POTONGAN TEKS:

■ ■ ■ ■ ■ ■ ■

Lompat ke konten Lompat ke sidebar Lompat ke footer

Demokrasi dan ‘Isuk dele Sore Tempe’


Oleh : Umar Syarifudin 
(Direktur Pusat Kajian Data dan Analisis)

Jare wong Jowo Isuk dele sore tempe (pagi kedelai, sore tempe). Hari ini galang kongsi, besok cerai. Hari ini partai Inu mantap dukung si Anu, besok bisa berubah omongan bela si Onu. Hari ini teriak si anu koruptor dan tidak pro rakyat, mungkin esoknya bisa berubah bahwa si Anu layak memimpin Indonesia ataupun memimpin daerah Anu.  Tidak ada kawan abadi, yang ada adalah progres untung rugi. Fenomena sikap politik istiqomah dengan ketidak konsistenan dibela dengan slengekan ‘biasa aja kalee namanya jugak politik’.  Di masyarakat tumbuh persepsi ‘hari ini getol jadi aktivis kritis, ntar jadi investasi politik di kemudian hari loh’. Ataupun persepsi publik yang terbangun tak ada politisi yang benar-benar tulus, yang ada ya nafsu kekuasaan. Termasuk peribahasa berkembang di tengah-tengah masyarakat ‘gaji di pelupuk mata tidak tampak, proyek di seberang tampak’. Makin tingginya apatisme masyarakat akibat praktik politik demokrasi adalah fakta yang perlu dicermati.

■ ■ ■ ■ ■ ■ ■

BAGIAN DATA:
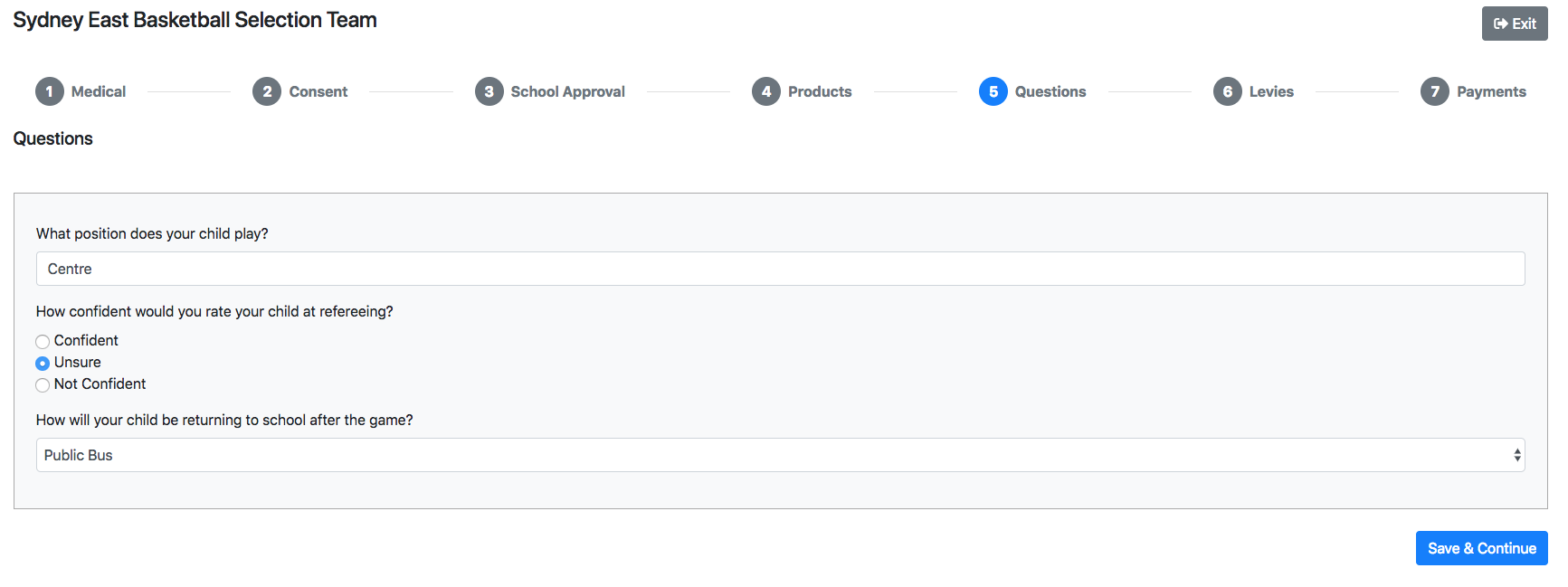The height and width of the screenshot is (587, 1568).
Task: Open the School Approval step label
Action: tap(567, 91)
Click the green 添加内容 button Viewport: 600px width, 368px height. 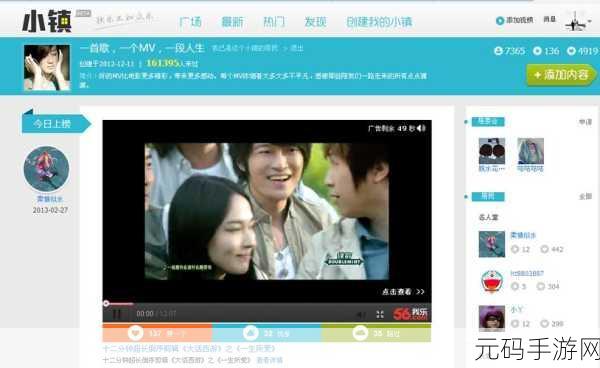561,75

■ ■ ■ ■ ■ ■ ■

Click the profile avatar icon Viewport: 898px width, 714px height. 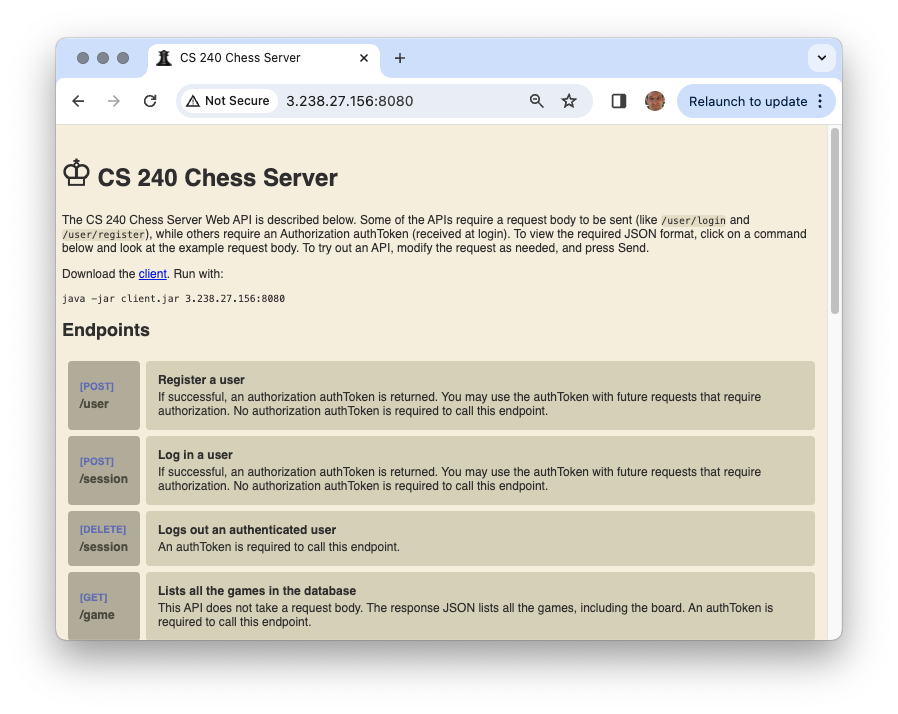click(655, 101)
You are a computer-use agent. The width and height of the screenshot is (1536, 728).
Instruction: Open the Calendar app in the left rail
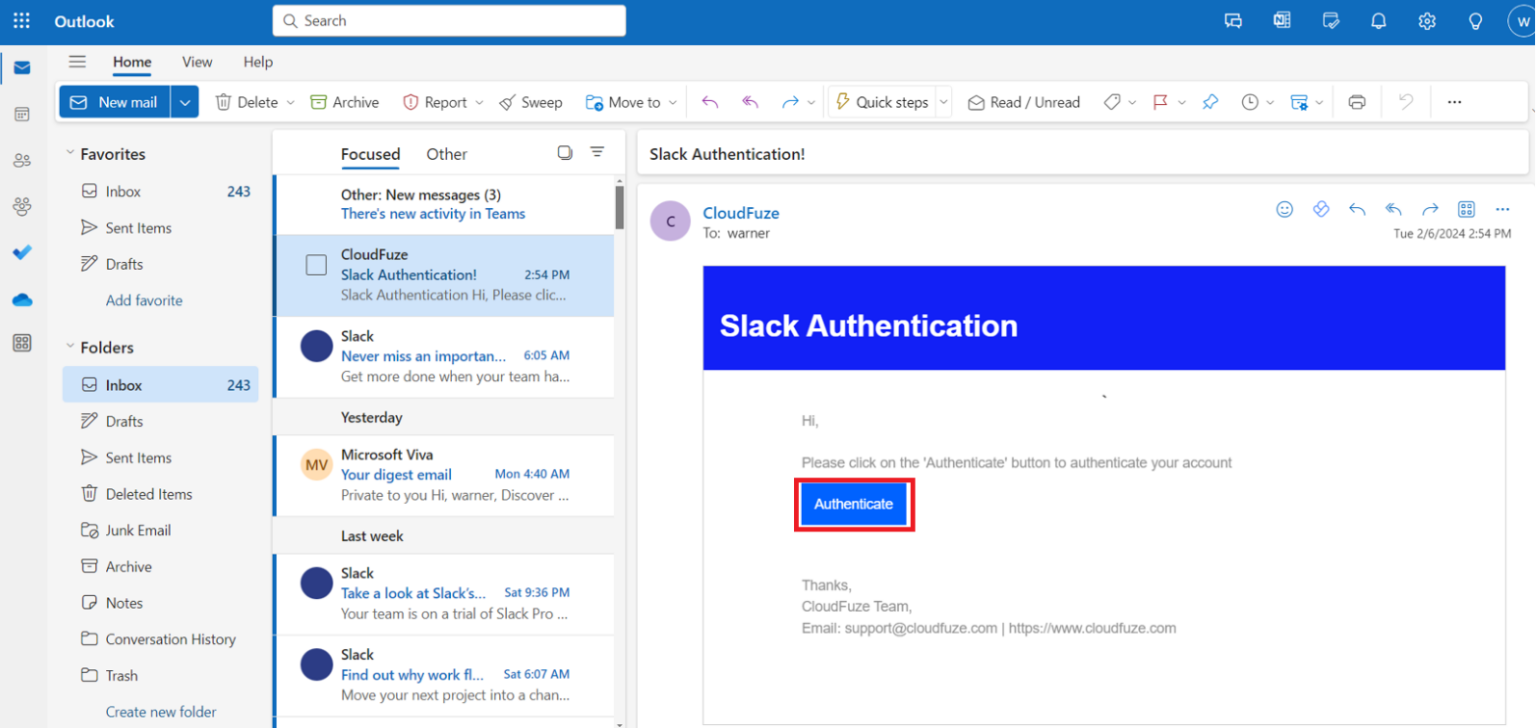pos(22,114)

■ ■ ■ ■ ■ ■ ■

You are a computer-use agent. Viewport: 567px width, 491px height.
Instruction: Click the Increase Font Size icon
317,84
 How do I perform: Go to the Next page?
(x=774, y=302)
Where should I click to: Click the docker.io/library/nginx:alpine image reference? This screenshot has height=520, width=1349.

■ ■ ■ ■ ■ ■ ■

PETUNJUK DAN KETENTUAN: Salin tanpa perubahan semua bagian potongan teks tentang demokrasi, mulai dari "Lompat ke konten" sampai dengan "Data dan Analisis)".

JAWABAN:
Lompat ke konten Lompat ke sidebar Lompat ke footer

Demokrasi dan ‘Isuk dele Sore Tempe’


Oleh : Umar Syarifudin 
(Direktur Pusat Kajian Data dan Analisis)